AUFGABE A: Gib aus dem Textabschnitt über gute Reifen die Stelle von „Diese Merkmale besitzen“ bis „Fahrkomfort zu erhöhen.“ Wort für Wort aus.
AUFGABE B: Schreib den Textabschnitt über gute Reifen nach seinem letzten Satz weiter.

TEXTABSCHNITT:
..............................

Diese Merkmale besitzen gute Reifen
Der von Pirelli betriebene Aufwand ist groß, aber für einen hochwertigen Reifen ausschlaggebend. In hohem Maß hängen Bremsweg, Traktion und Stabilität von der richtigen Gummimischung ab, während die Karkasse, quasi das stützende Skelett und das zentrale Gerüst des Reifens, für Stabilität, eine gleichmäßige Abnutzung der Laufflächen und für verbesserte Lenkreaktionen sorgt.
Von grundlegender Bedeutung ist außerdem ein ausgeklügeltes Laufflächendesign mit den Rillen und Lamellen im Reifen, die insbesondere die Brems- und Traktionsleistung optimieren, eine schnellere Wasserabführung ermöglichen und damit bei Nässe für Sicherheit und Kontrolle sorgen. Darüber hinaus reduziert das Laufflächendesign die Geräusche im Innenraum, um den Fahrkomfort zu erhöhen.

..............................

VORLIEGENDE EINTRÄGE:
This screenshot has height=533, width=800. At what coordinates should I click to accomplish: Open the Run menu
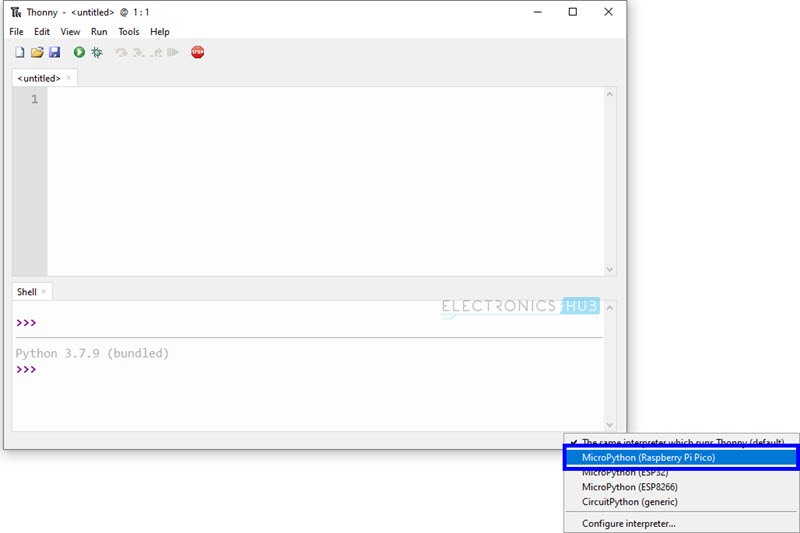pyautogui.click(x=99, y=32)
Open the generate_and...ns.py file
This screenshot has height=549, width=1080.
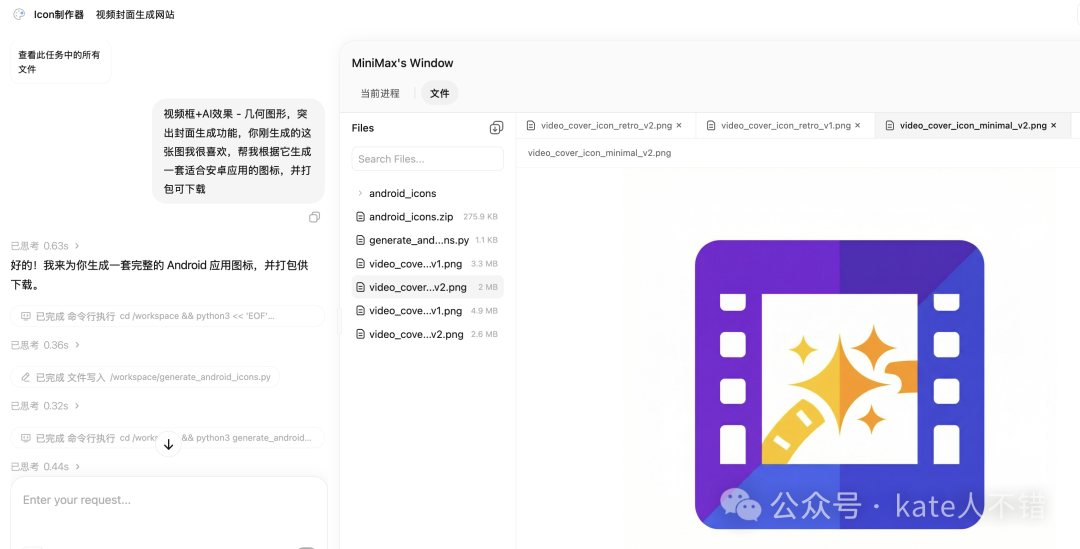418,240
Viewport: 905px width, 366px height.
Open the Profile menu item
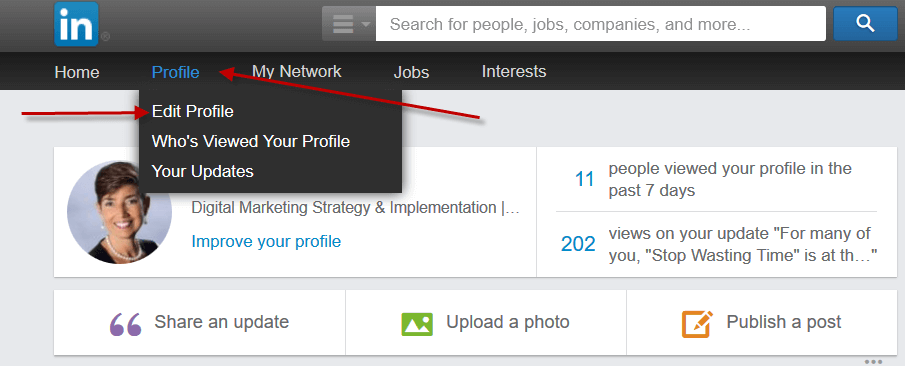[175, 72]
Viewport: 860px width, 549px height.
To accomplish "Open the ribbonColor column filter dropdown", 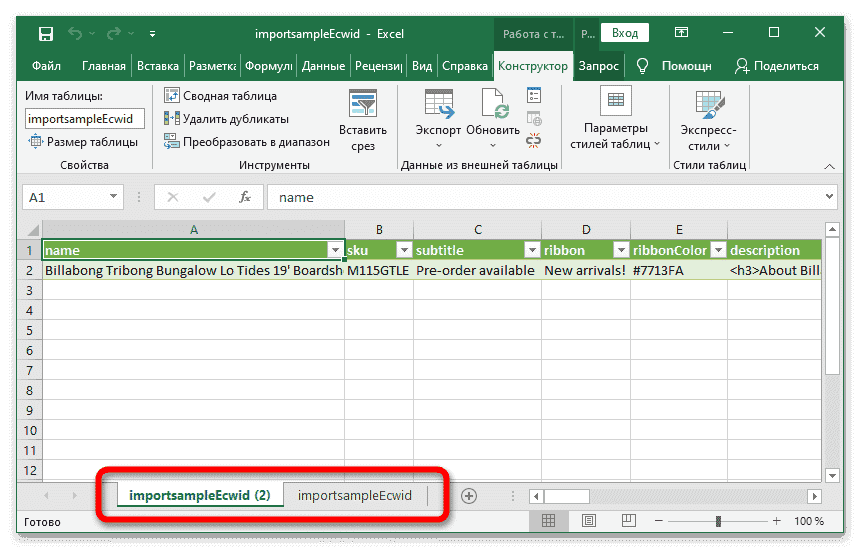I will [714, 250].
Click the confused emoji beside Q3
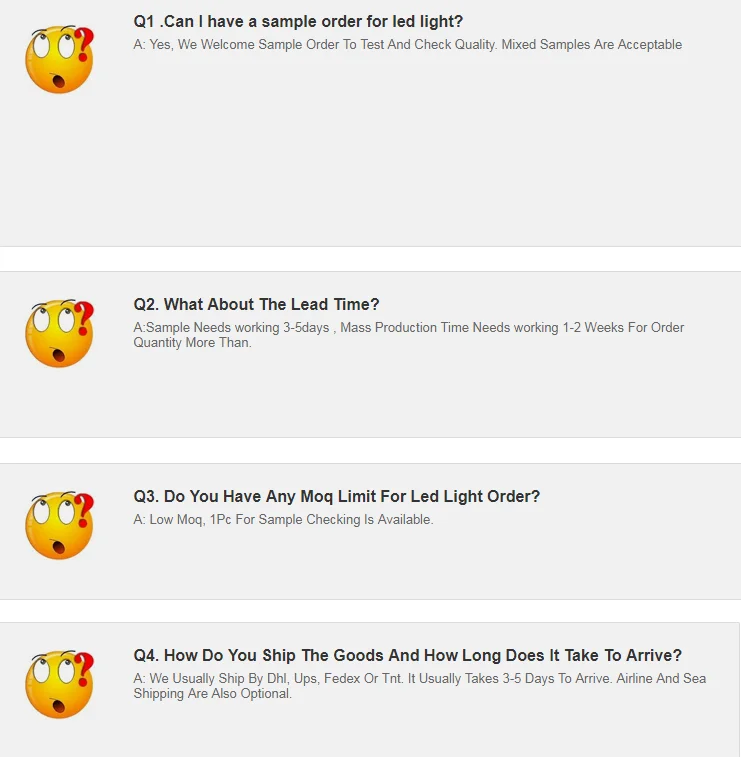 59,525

..............................

ANTWORT A:
Diese Merkmale besitzen gute Reifen
Der von Pirelli betriebene Aufwand ist groß, aber für einen hochwertigen Reifen ausschlaggebend. In hohem Maß hängen Bremsweg, Traktion und Stabilität von der richtigen Gummimischung ab, während die Karkasse, quasi das stützende Skelett und das zentrale Gerüst des Reifens, für Stabilität, eine gleichmäßige Abnutzung der Laufflächen und für verbesserte Lenkreaktionen sorgt.
Von grundlegender Bedeutung ist außerdem ein ausgeklügeltes Laufflächendesign mit den Rillen und Lamellen im Reifen, die insbesondere die Brems- und Traktionsleistung optimieren, eine schnellere Wasserabführung ermöglichen und damit bei Nässe für Sicherheit und Kontrolle sorgen. Darüber hinaus reduziert das Laufflächendesign die Geräusche im Innenraum, um den Fahrkomfort zu erhöhen.

ANTWORT B:
© Foto: Pirelli
Reifen für Elektroautos: Komplexe Herausforderung - die Erfolgsformel von Pirelli
Für die Reifen von Elektroautos und Plug-in-Hybride sind umfangreiche Anpassungen erforderlich; denn diese Fahrzeuge wiegen durch den Akku deutlich mehr, so dass mit herkömmlichen Reifen der Bremsweg länger ausfällt und die Reifen stärker beansprucht werden, was in einem höheren Verschleiß mündet. Das hohe Gewicht belastet zudem die Reifen beim Beschleunigen und in Kurven derart enorm, dass die Reifenstruktur für E-Autos noch belastbarer sein muss. In der Folge ist es zudem erforderlich, die Karkasse zu verstärken sowie die Größe, die Anzahl und die Position der inneren Stahlgürtel neu auszurichten.
Mehr noch: Elektromotoren besitzen ein hohes und vor allen Dingen sofort anliegendes Drehmoment, was in einer plötzlichen, starken Beschleunigung mündet. Ein spezieller Reifen für Elektroautos muss daher maximal haften und sich sofort im Asphalt festkrallen, ohne frühzeitig zu verschleißen.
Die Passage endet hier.